Résumé Résumé
Le groupe coopératif auvergnat Limagrain ouvre le capital de sa division légumes au fonds souverain d’Abu Dhabi. Objectif : développer des variétés adaptées aux zones arides et structurer une nouvelle entité à vocation mondiale.
Le fonds souverain émirati ADQ est entré en discussions exclusives avec Limagrain pour acquérir 35 % de sa division semences potagères. Cette activité, qui regroupe notamment les marques Hazera, HM.CLAUSE et Vilmorin-Mikado, représente 796 millions d’euros sur les 2,522 milliards d’euros de chiffre d’affaires du groupe. Le montant de l’opération n’a pas été rendu public. Sa finalisation est attendue d’ici la fin de l’année.
Cette prise de participation intervient dans un contexte de recentrage stratégique pour Limagrain, qui a retiré sa filiale Vilmorin & Cie de la Bourse en août 2023 après trois décennies de cotation.
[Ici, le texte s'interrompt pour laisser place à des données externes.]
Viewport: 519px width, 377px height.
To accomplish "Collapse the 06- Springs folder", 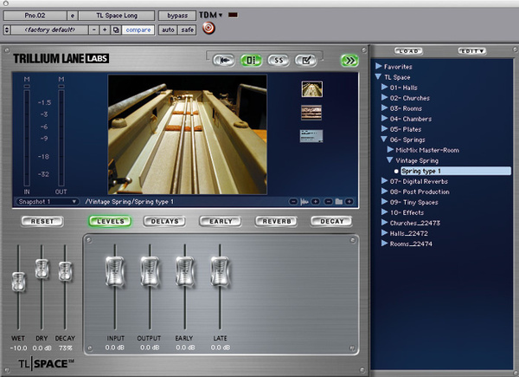I will pos(384,140).
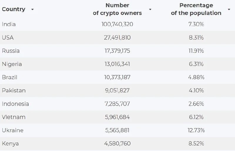Select the Russia country cell

pyautogui.click(x=11, y=51)
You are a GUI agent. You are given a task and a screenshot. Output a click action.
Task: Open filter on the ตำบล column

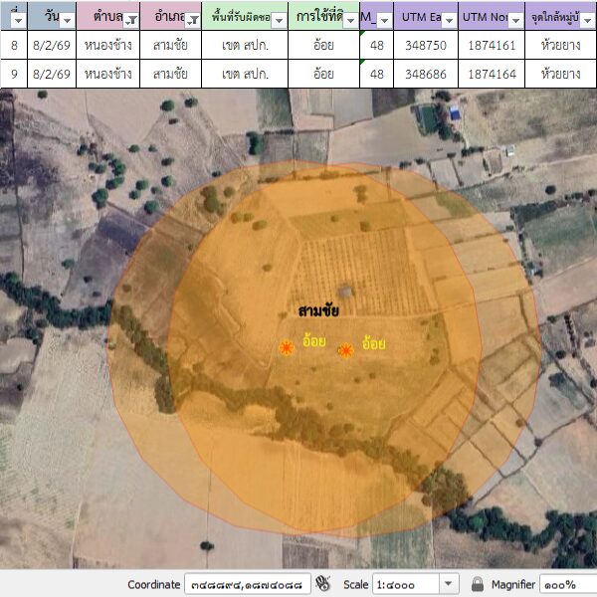(x=131, y=20)
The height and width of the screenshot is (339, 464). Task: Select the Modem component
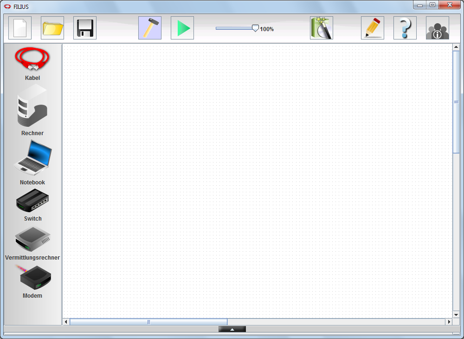(32, 278)
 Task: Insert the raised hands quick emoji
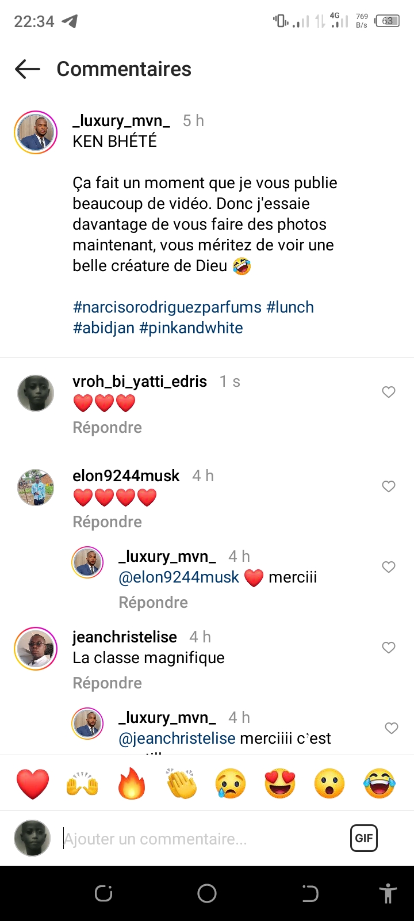tap(82, 783)
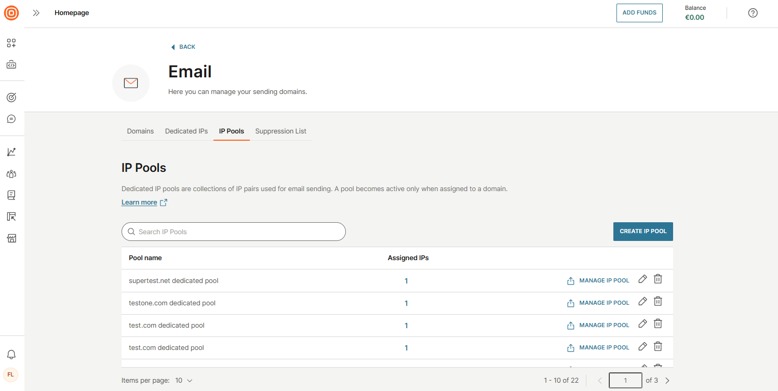778x391 pixels.
Task: Click the Add Funds button
Action: [x=639, y=13]
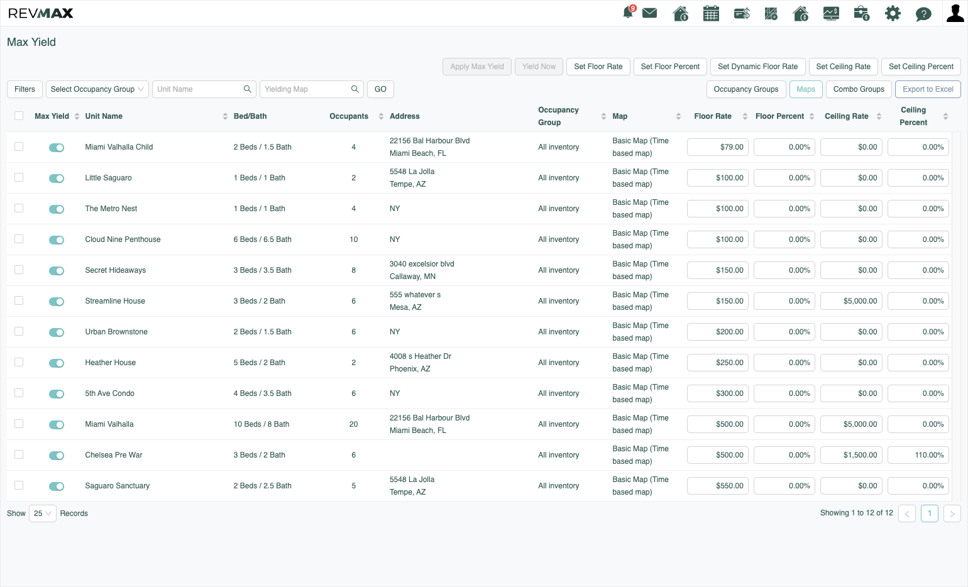The height and width of the screenshot is (587, 968).
Task: Click the credit card dollar icon
Action: click(x=742, y=13)
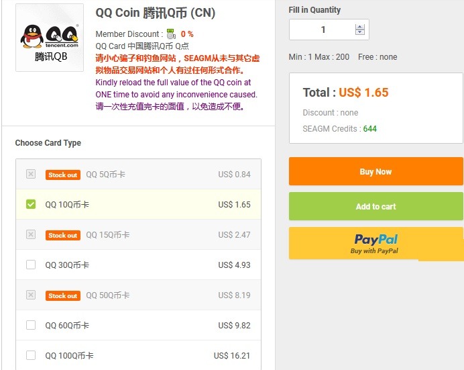Viewport: 464px width, 370px height.
Task: Click Stock out badge on QQ 15Q币卡
Action: click(x=63, y=235)
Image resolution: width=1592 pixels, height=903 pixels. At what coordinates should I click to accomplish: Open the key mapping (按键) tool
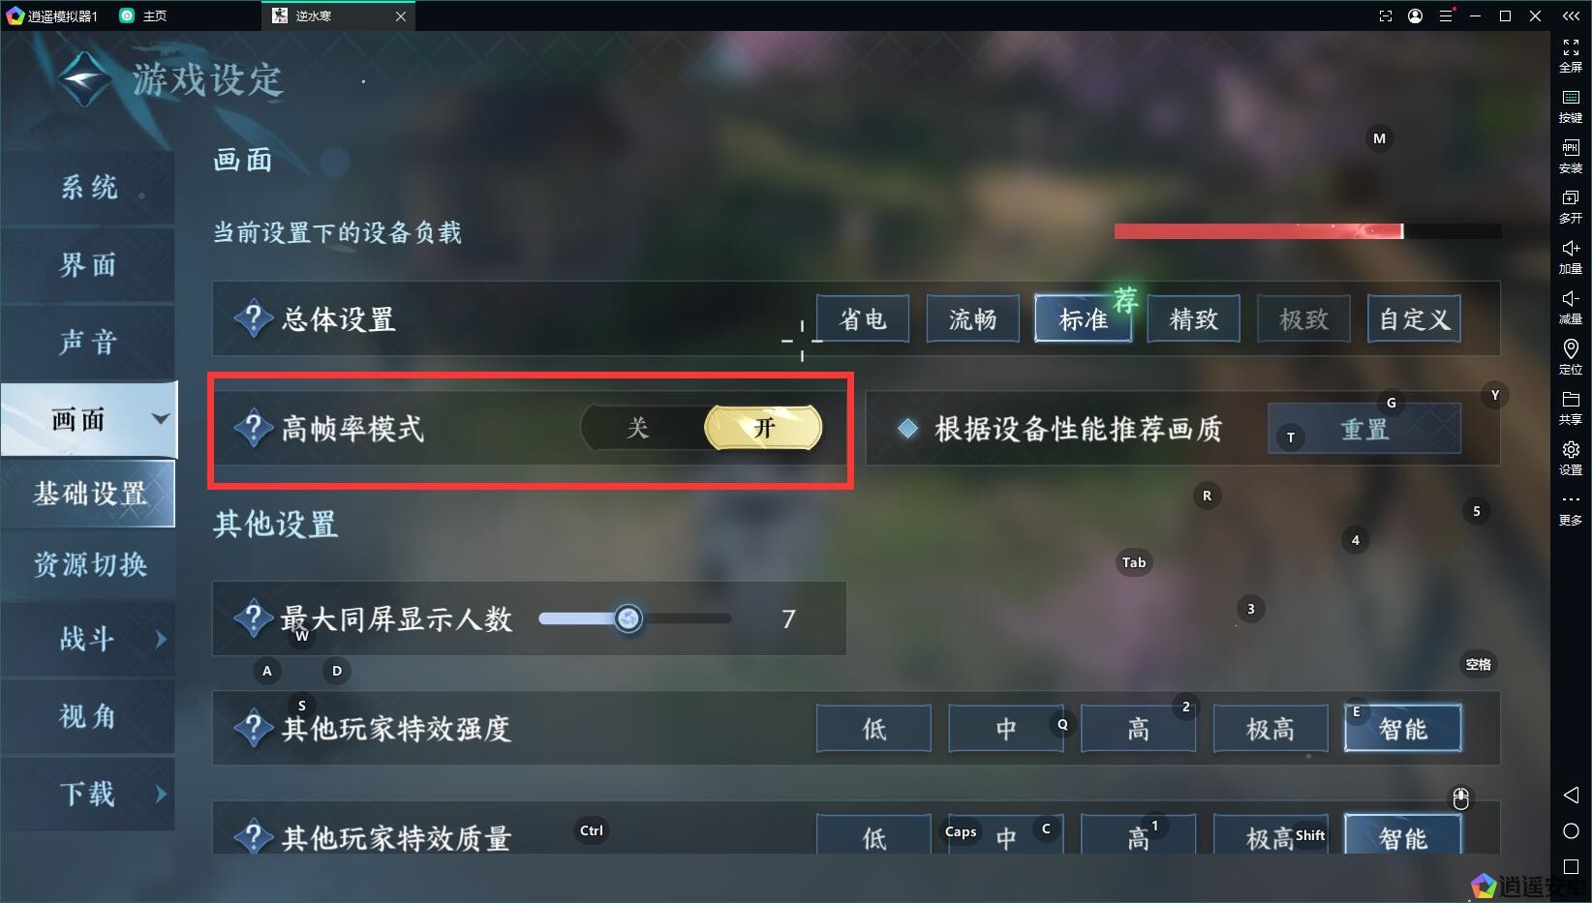[1571, 105]
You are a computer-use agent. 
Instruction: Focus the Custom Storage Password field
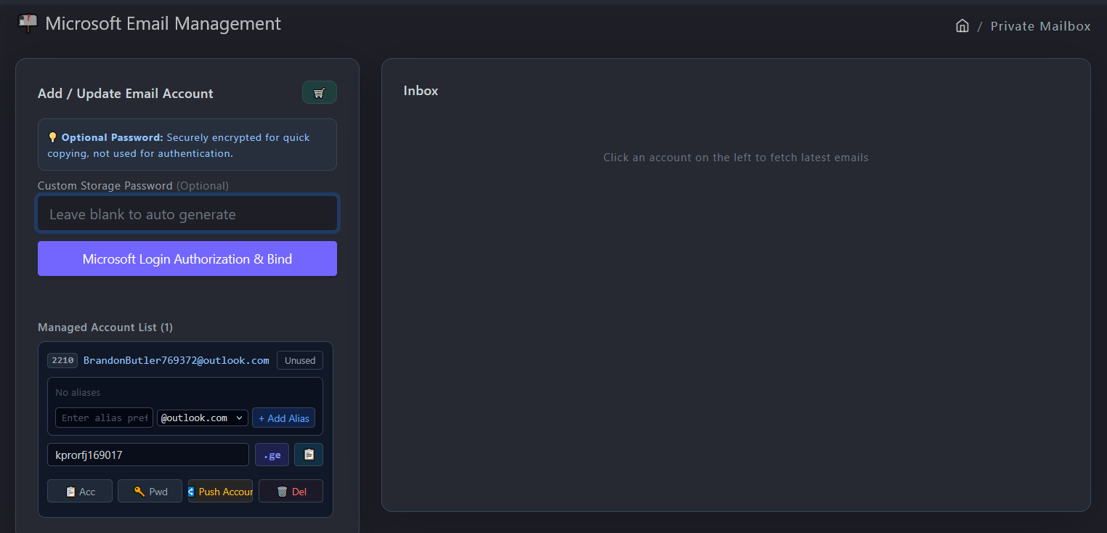(x=187, y=213)
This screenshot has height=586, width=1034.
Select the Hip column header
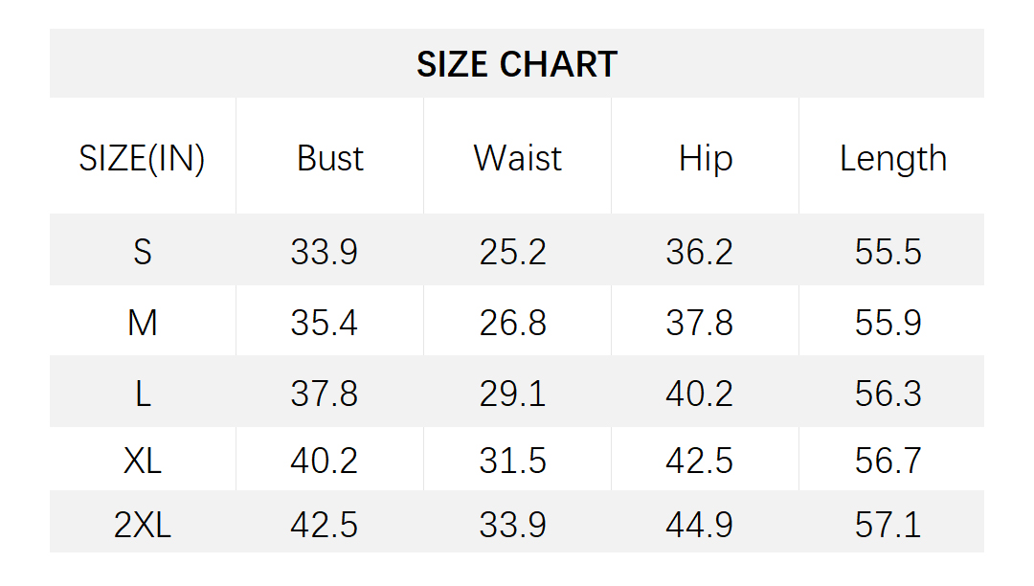pyautogui.click(x=706, y=158)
L’objectif affiché est de retrouver une plus grande liberté dans ses choix d’investissement et d’accélérer son développement international.
Une nouvelle structure internationale
L’opération s’accompagne de la création d’une nouvelle entité internationale : Limagrain Vegetable Seeds (LVS). Elle regroupera les principales Business Units légumes du groupe et emploiera plus de 4 000 personnes dans 35 pays. Vilmorin & Cie conservera 65 % du capital de LVS, contre 35 % pour ADQ, qui siégera au conseil d’administration à hauteur de sa participation.
Ce redéploiement vise à renforcer la spécialisation de l’activité légumes dans un cadre plus agile, tout en conservant le socle coopératif du groupe Limagrain.
Le partenariat répond à des intérêts croisés. Pour Limagrain, c’est une opportunité d’entrer sur un marché du Moyen-Orient encore peu exploité par le groupe. Pour les Émirats arabes unis, c’est un levier majeur pour renforcer leur souveraineté alimentaire, dans un pays qui dépend encore largement des importations.
R&D : une joint-venture prévue avec Silal à Al Ain
Au cœur du partenariat : une coopération renforcée en recherche et développement. LVS et Silal, société émiratie détenue par ADQ et spécialisée dans l’agritech, envisagent la création d’une joint-venture centrée sur la génétique des légumes pour zones désertiques. Les recherches viseront à développer des variétés de tomates et de concombres capables de résister à la chaleur extrême, à la salinité des sols et à la qualité limitée des aquifères locaux.
Ces travaux seront menés au sein du centre Innovation Oasis de Silal, à Al Ain. Ce campus technologique de 300 000 m² intègre des serres de pointe, des chambres de croissance et des laboratoires d’essai.
La gouvernance de la nouvelle entité restera alignée avec les principes historiques du groupe. LVS sera dirigée par un binôme classique du modèle Limagrain : Pierre-Antoine Rigaud, agriculteur et président, et Rémi Bastien, directeur général salarié.
Cette ouverture capitalistique s’inscrit dans la continuité d’une stratégie déjà amorcée depuis plusieurs années, où Limagrain reste majoritaire tout en s’associant à des partenaires minoritaires.
Un levier pour la stratégie « Ambition 2030 »
Cette opération s’intègre dans la feuille de route stratégique « Ambition 2030 » du groupe, qui vise à renforcer l’innovation variétale et les capacités de production durable à l’échelle mondiale. L’alliance avec ADQ vient soutenir ces objectifs en ouvrant de nouvelles zones géographiques de développement, tout en renforçant les moyens de recherche.
Le partenariat s’inscrit dans un contexte de croissance continue du marché des semences potagères, qui devrait passer de 928,6 millions de dollars en 2025 à 1,5 milliard de dollars en 2034, selon les projections du secteur. Cette évolution, soutenue par les besoins d’adaptation aux changements climatiques et les enjeux de sécurité alimentaire, représente un potentiel important pour Limagrain.
Côté émirati, l’investissement répond à une ambition claire : sécuriser l’approvisionnement alimentaire national. Le pays dispose de 568 usines agroalimentaires produisant près de 6 millions de tonnes par an. Avec Limagrain, il mise sur la génétique végétale comme levier stratégique pour diversifier ses capacités agricoles.
Une nouvelle géographie de l’innovation agricole
L’entrée d’un fonds souverain du Golfe dans une coopérative française historique marque une évolution dans les partenariats internationaux du secteur agricole. L’alliance entre Limagrain et ADQ dépasse le simple cadre financier : elle esquisse une nouvelle cartographie des échanges de savoir-faire, où la graine devient à la fois un outil d’innovation, un vecteur de résilience et un instrument de diplomatie économique.